There are still many variables at play, the most important being whether Keane, 28, wants to move back to the club that he left for a deal worth around £20.3m in the summer. The deal would mean that Liverpool would not have to pay the remaining balance, estimated at £11m, due for Keane in the original transfer. The two clubs first raised the possibility on Monday night.
Keane is in the Liverpool squad for tonight's Premier League game against Wigan Athletic, although Benitez was evasive yesterday when asked whether he believed the Irishman had a future at Anfield. Keane is known to want to stay and fight for his place at the club but increasingly it would appear that Benitez is prepared to use him as a bargaining chip to bolster his squad as the title race warms up.
Redknapp has met with the Lyons striker Fred – short for Frederico Chaves Guedes – but the Brazilian, who is out of contract in the summer, is still only a secondary target after Keane. The 25-year-old has a decent goalscoring record but Keane would be Redknapp's first choice. The deal for Keane would be complicated even if the two clubs can agree on terms. It would rely upon Keane and either Lennon or Jenas being prepared to make the move.
Should Keane have wanted clarification on his future from Benitez, he will have been interested to know that the Liverpool manager was given five opportunities to dismiss any doubt over the striker's future yesterday but opted to leave the issue open-ended.
"Clearly he is our player and in the squad for tomorrow, and that's it," was all Benitez would say. When asked whether he wanted to sell him in this transfer window, Benitez said: "I want to see him scoring goals. I don't need to sell any players. We are in the title race, I want to keep all the players. We don't need to sell anyone."

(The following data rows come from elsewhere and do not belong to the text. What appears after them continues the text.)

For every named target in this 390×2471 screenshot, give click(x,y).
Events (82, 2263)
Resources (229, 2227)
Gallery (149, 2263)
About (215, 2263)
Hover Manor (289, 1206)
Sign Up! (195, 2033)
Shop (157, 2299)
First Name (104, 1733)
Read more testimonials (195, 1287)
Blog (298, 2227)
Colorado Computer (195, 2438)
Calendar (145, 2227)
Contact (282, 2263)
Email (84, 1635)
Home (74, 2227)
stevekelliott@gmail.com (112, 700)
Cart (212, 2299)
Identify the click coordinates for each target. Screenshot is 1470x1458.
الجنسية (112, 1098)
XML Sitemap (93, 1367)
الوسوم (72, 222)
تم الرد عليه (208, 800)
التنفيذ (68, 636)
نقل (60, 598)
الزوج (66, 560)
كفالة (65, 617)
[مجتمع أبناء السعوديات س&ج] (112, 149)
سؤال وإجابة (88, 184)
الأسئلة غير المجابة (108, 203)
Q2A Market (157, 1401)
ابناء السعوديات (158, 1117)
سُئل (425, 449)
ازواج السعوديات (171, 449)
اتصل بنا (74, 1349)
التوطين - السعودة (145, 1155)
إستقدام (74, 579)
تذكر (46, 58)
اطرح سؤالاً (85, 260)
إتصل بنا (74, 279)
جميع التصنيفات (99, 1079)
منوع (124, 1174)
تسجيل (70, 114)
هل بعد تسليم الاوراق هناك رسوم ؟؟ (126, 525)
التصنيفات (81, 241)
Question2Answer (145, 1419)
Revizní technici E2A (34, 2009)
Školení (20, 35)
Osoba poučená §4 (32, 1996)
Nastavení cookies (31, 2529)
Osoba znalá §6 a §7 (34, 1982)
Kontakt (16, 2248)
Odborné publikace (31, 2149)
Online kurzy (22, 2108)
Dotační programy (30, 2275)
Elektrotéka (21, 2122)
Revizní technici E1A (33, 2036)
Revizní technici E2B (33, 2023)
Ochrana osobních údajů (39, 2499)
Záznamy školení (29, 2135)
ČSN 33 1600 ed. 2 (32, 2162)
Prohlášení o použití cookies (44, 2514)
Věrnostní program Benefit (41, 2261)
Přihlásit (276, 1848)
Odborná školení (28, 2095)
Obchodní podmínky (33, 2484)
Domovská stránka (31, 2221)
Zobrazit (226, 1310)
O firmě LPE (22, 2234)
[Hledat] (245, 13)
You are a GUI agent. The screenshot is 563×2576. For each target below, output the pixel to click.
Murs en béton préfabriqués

That contrasted with Benitez's response when Manchester City's new owners' former figurehead, Sulaiman Al-Fahim, listed Fernando Torres among those players Sheikh Mansour al-Nahyan coveted, back in September. Benitez said yesterday: "We have had four or five approaches from different teams for players and the answer's been the same for them all – no. We want all our players. We don't want to sell. Robbie could be one of the ones we had an approach about, I won't say."
Lennon and Jenas had both been acquired by Tottenham on the basis that they fitted the club's former policy of buying young English talent. Lennon was bought from Leeds United by Frank Arnesen when he was the club's director of football for the budget price of £1m. The winger has interested Benitez before and he would be an appealing alternative to Dirk Kuyt and Yossi Benayoun on the right wing. Jenas is currently injured.
Keane was stunned to be told that David Ngog, the young French striker who is yet to start a league game, would replace him in the squad for Sunday's FA Cup derby with Everton. But Benitez insisted that he did not see fit to explain his thinking to Keane, one-to-one, at Liverpool's Melwood training ground. "I talk to all the players," Benitez said. "When you sign a player, the price doesn't matter. The main thing is just that they work hard like the rest. It was clear we had Ryan Babel, Dirk Kuyt, Fernando Torres, Gerrard playing as a second striker and also David Ngog, so we had lots of options if we needed to change.
"He [Keane] knows he can play better. Everyone knows he's better than the one we are watching on the pitch sometimes," the Liverpool manager said. "When you sign them you have to give them time. Some take longer than others. Some just need a month, others a year."
Spurs are expected to make a decision today whether to sign the midfielder Stephen Appiah.